— About this task —
Pick out every line of the entries below where "agent" occurs, and copy those lines.

— Excerpted data —
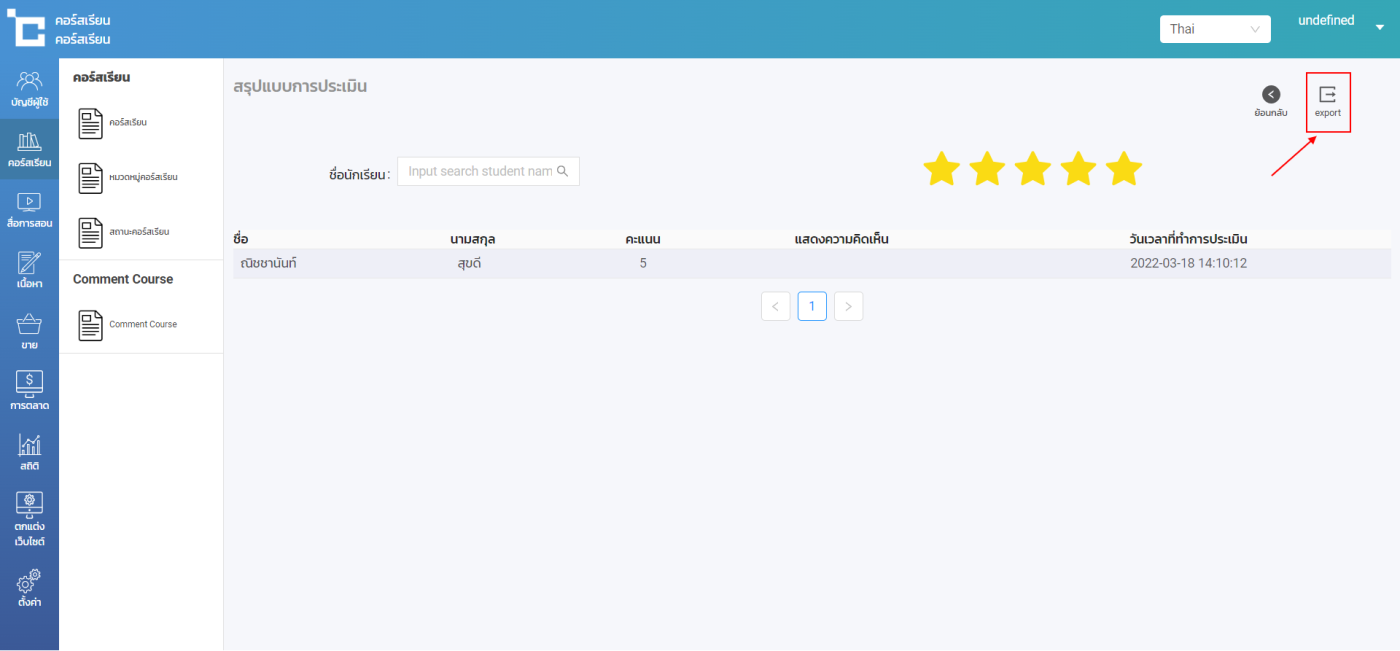The height and width of the screenshot is (651, 1400).
Task: Go to next page arrow
Action: 848,306
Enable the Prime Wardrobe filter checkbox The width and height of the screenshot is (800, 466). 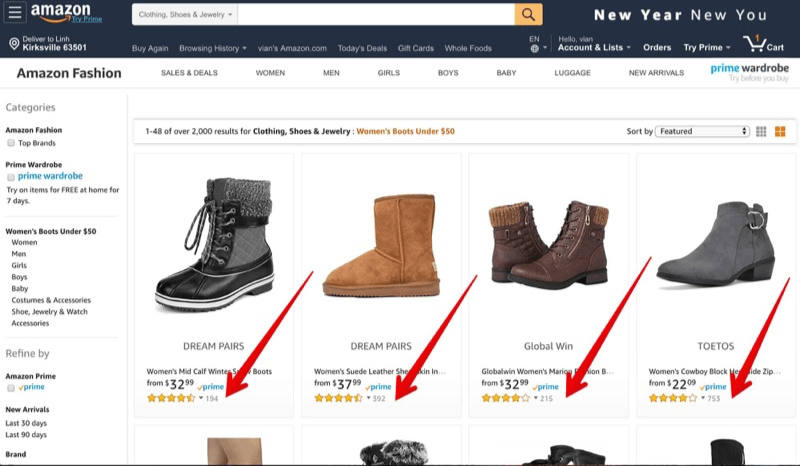[11, 177]
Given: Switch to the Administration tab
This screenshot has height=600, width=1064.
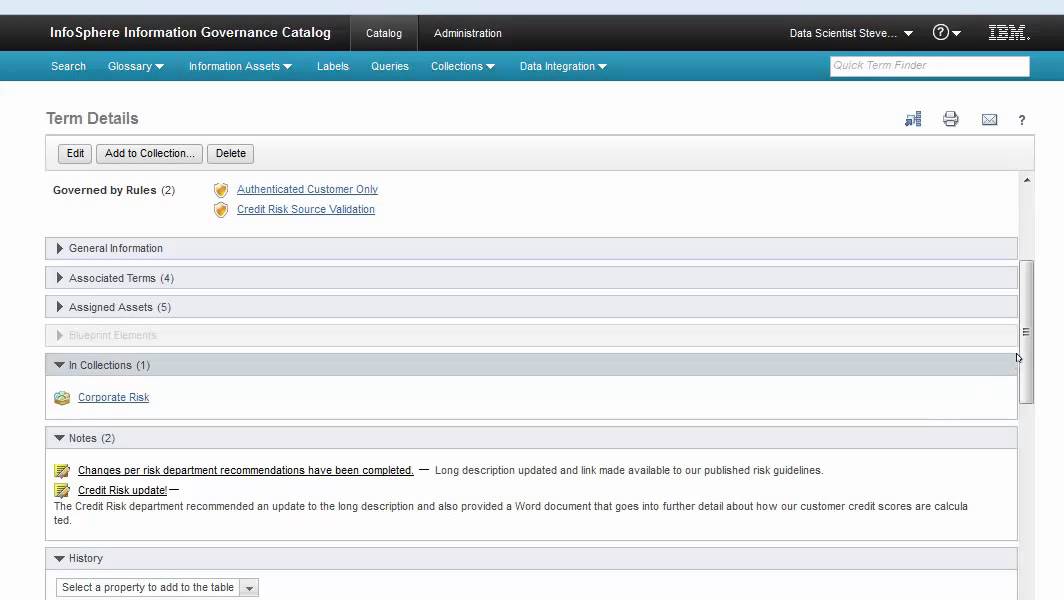Looking at the screenshot, I should pyautogui.click(x=468, y=33).
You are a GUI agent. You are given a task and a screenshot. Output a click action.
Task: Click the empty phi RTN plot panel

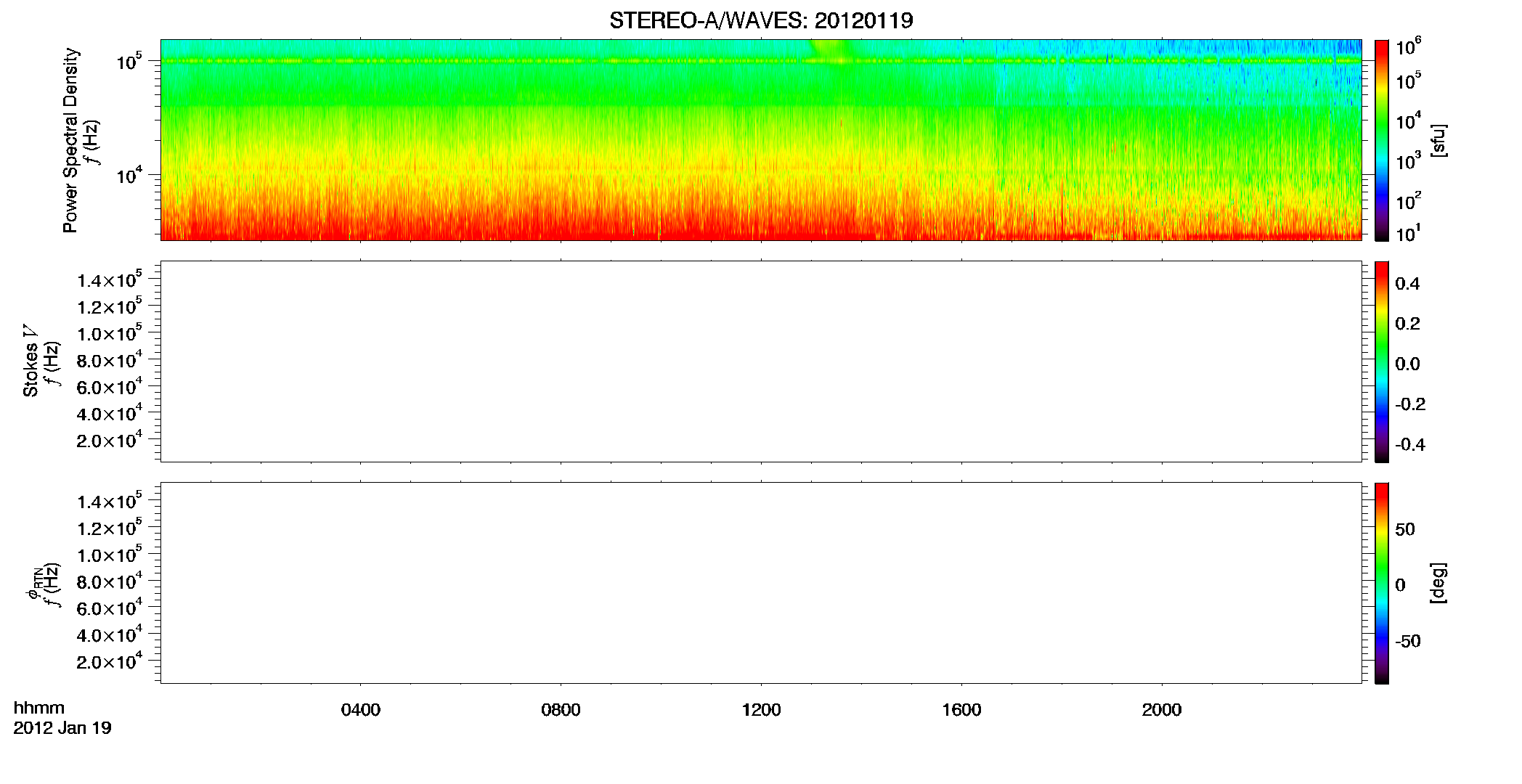[761, 583]
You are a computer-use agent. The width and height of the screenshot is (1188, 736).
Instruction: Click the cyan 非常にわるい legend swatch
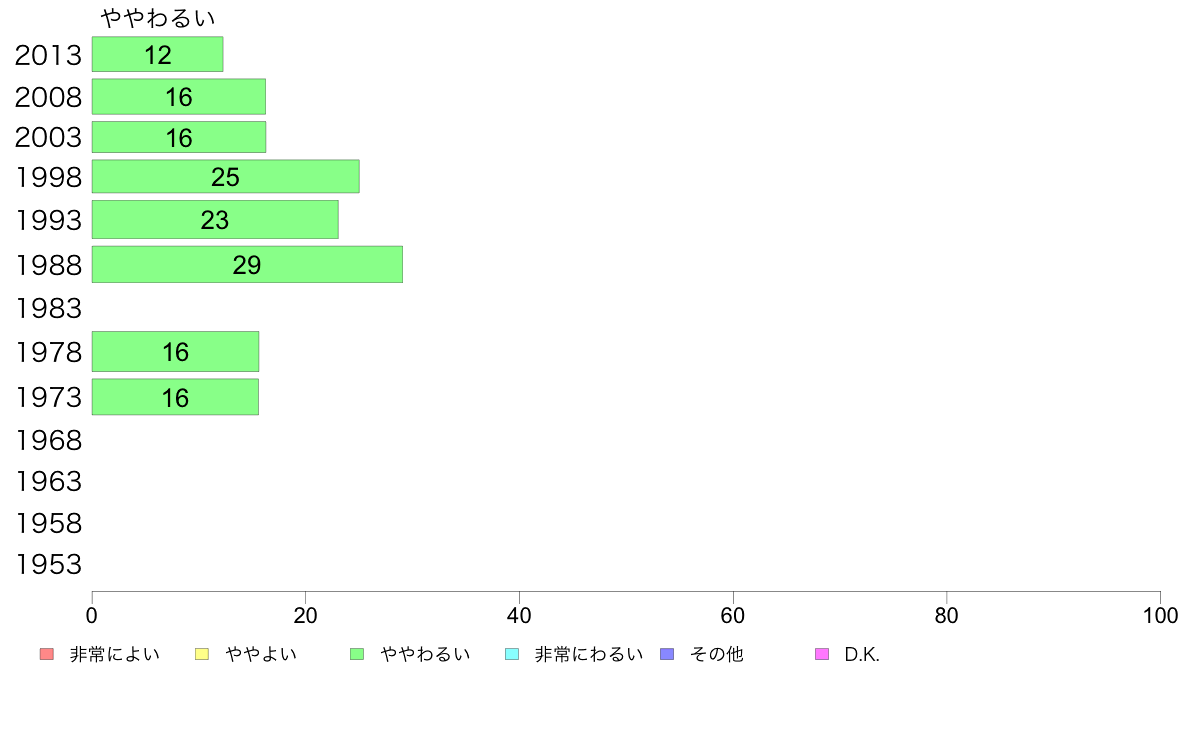512,654
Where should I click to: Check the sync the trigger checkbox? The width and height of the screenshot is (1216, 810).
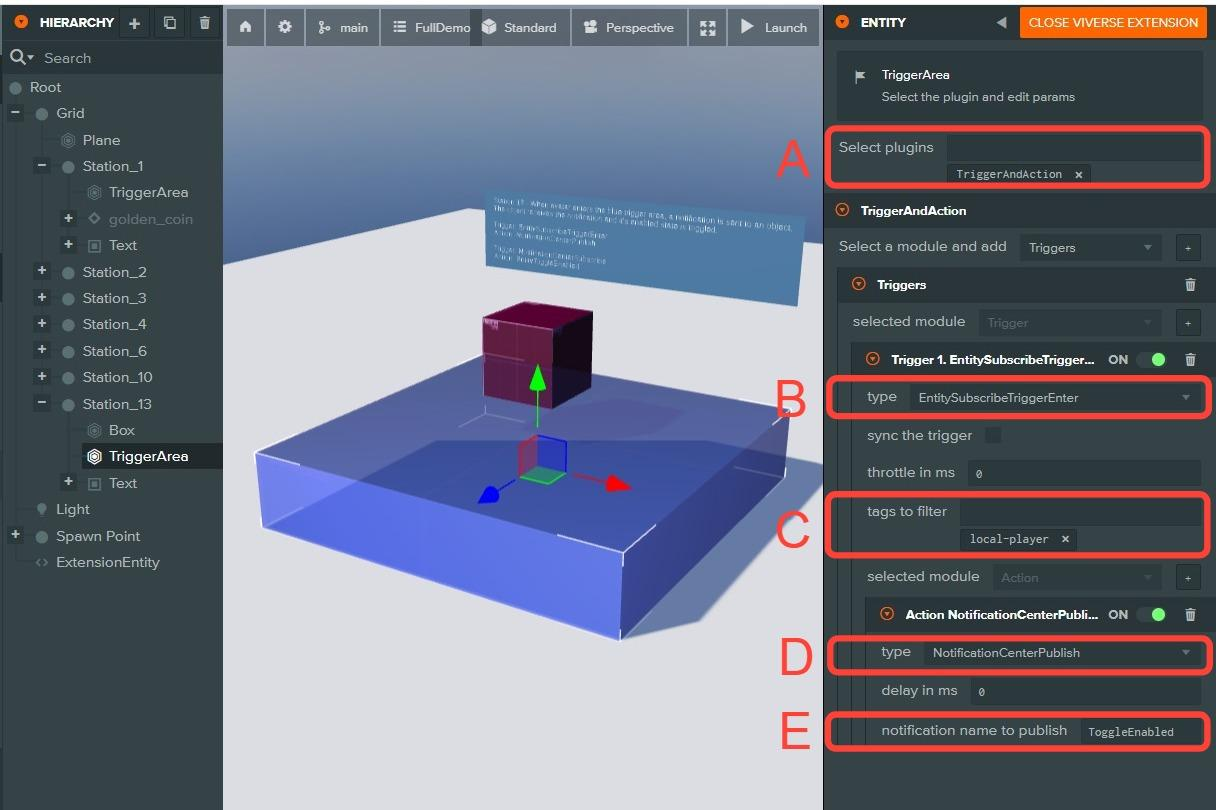click(x=993, y=435)
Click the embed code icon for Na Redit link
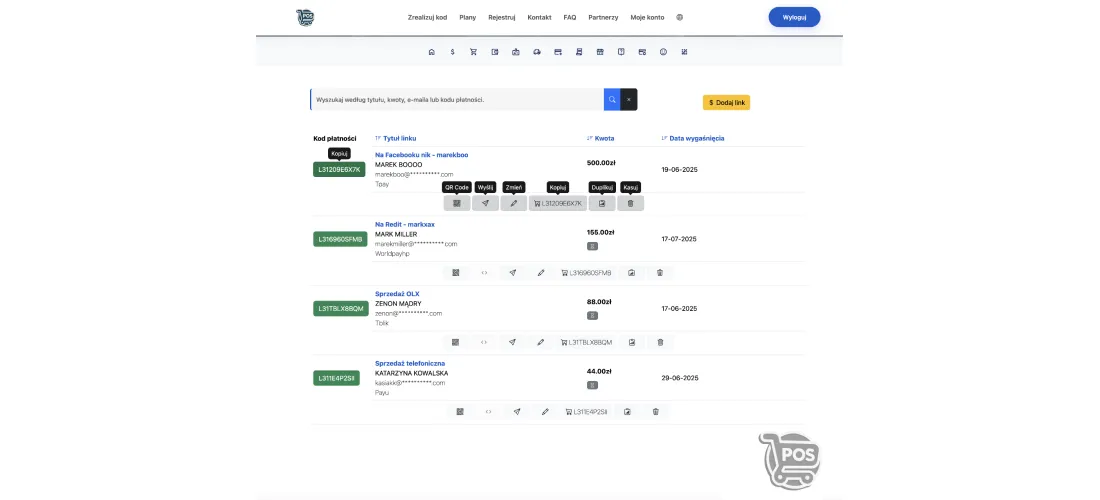 (x=484, y=273)
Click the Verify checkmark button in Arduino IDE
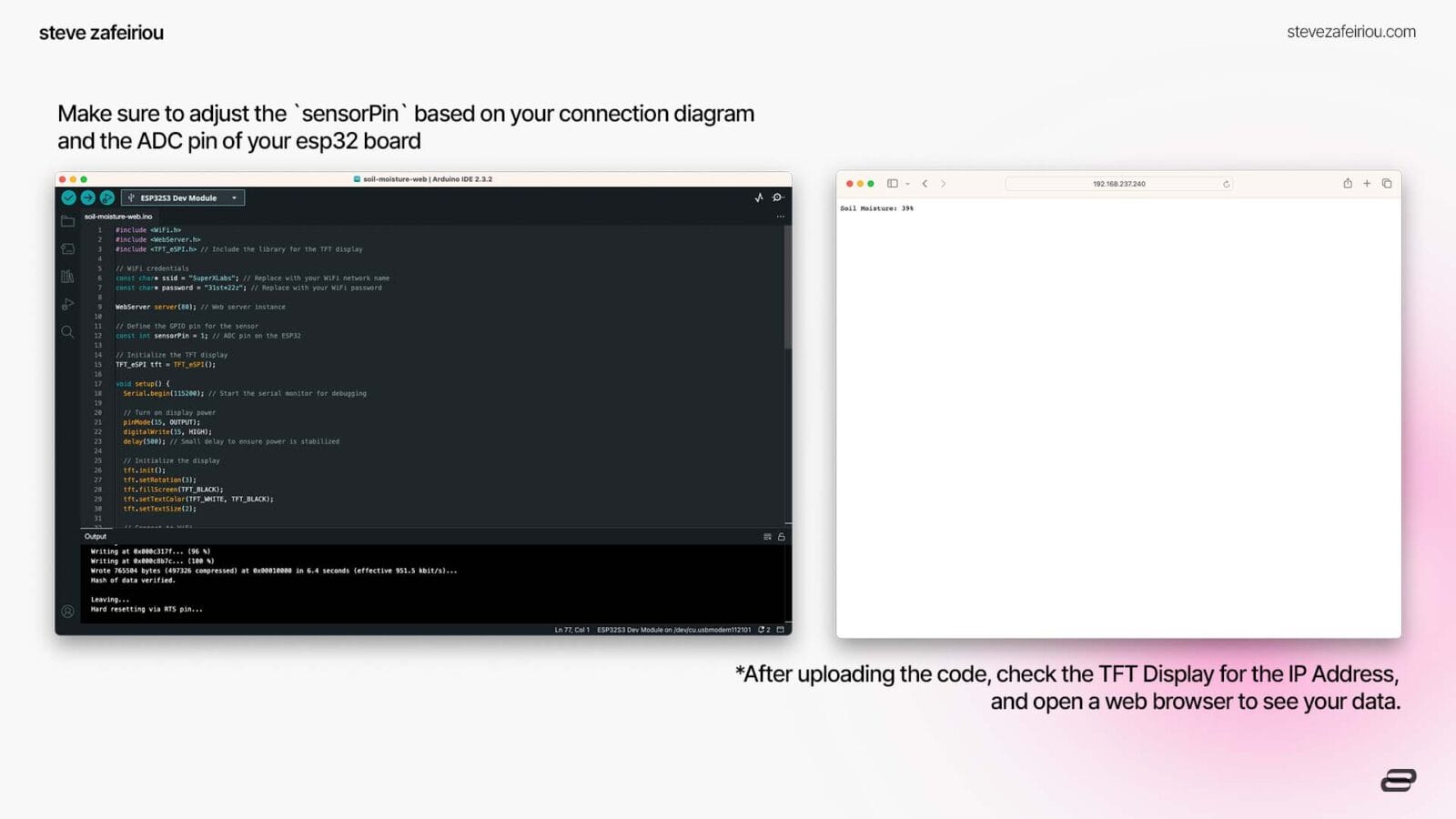 click(x=68, y=197)

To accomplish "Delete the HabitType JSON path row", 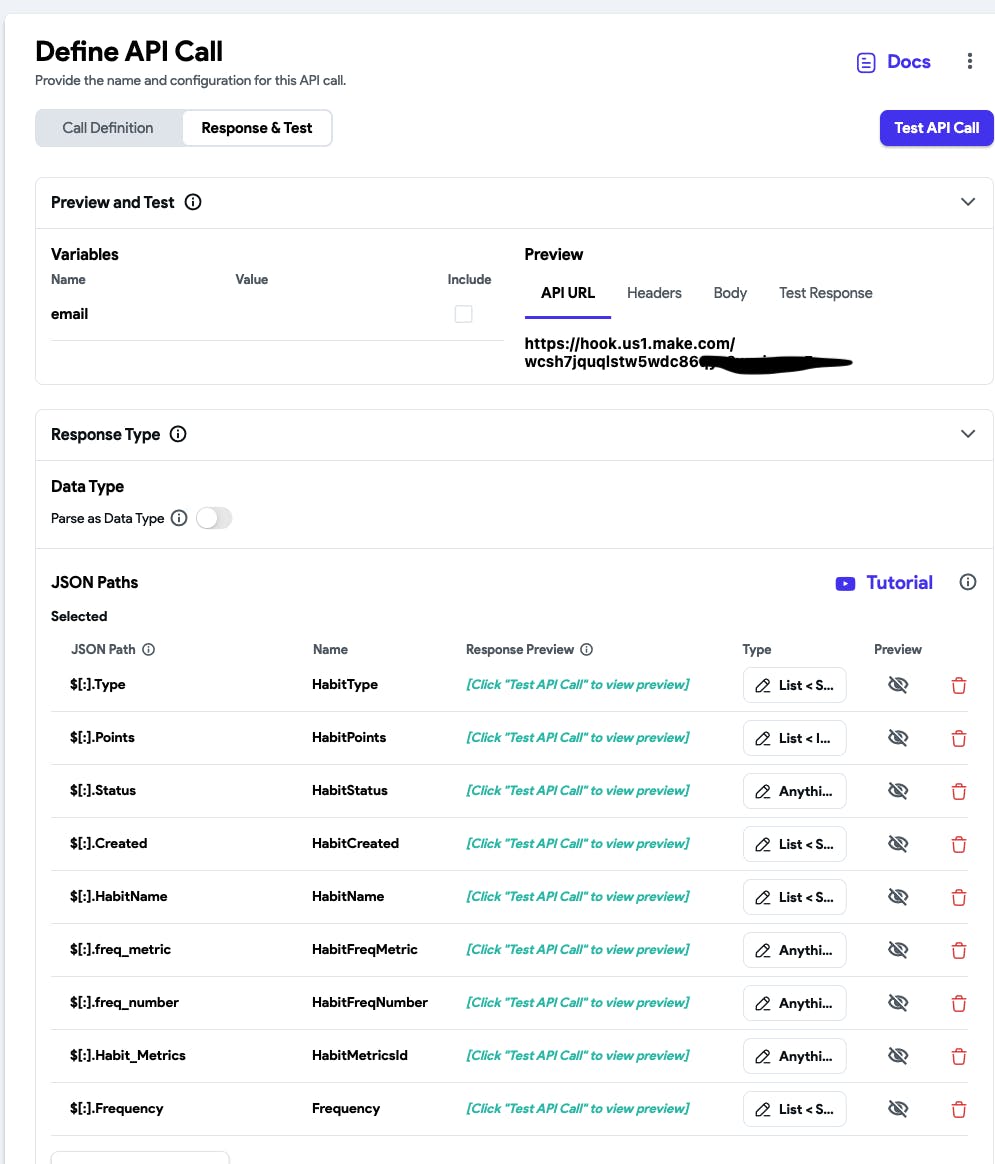I will point(959,685).
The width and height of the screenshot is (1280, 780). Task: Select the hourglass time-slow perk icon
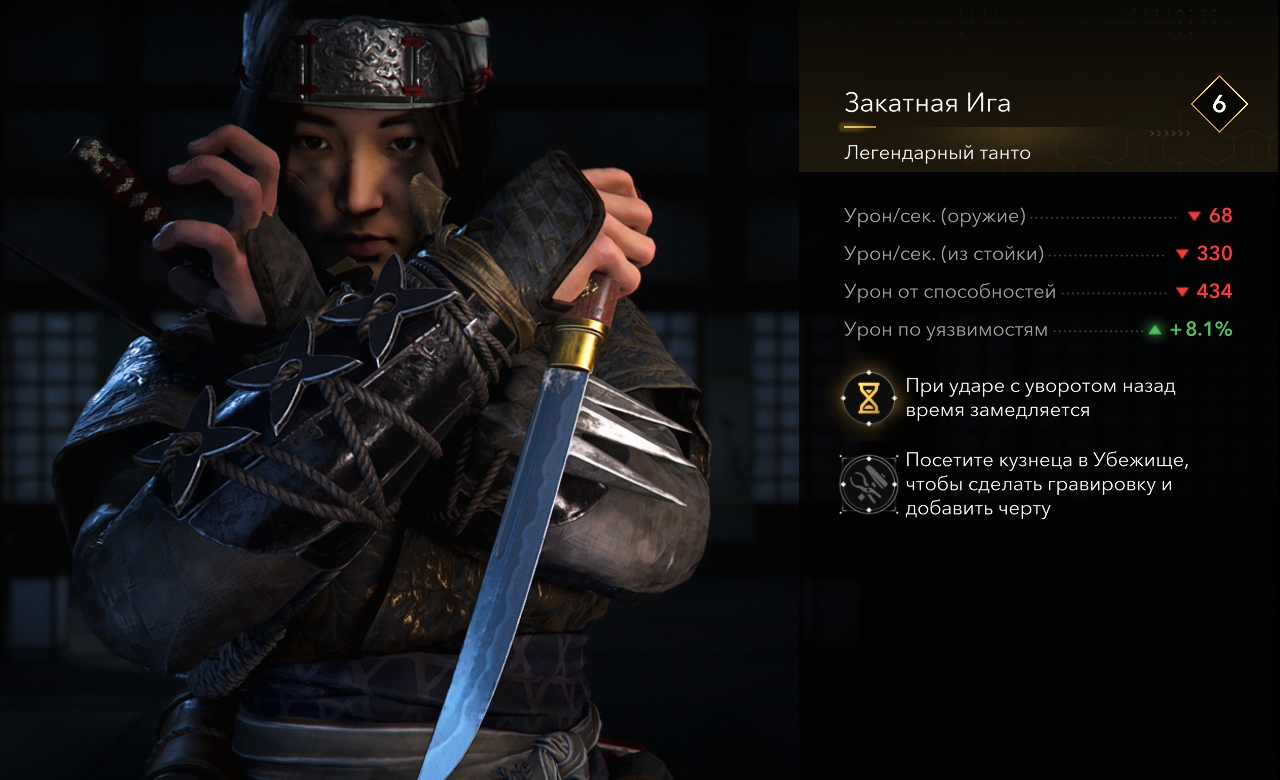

— Response —
You are a GUI agent. You are given a task and a screenshot. Output a click action.
You are a computer-use agent. The width and height of the screenshot is (1188, 736).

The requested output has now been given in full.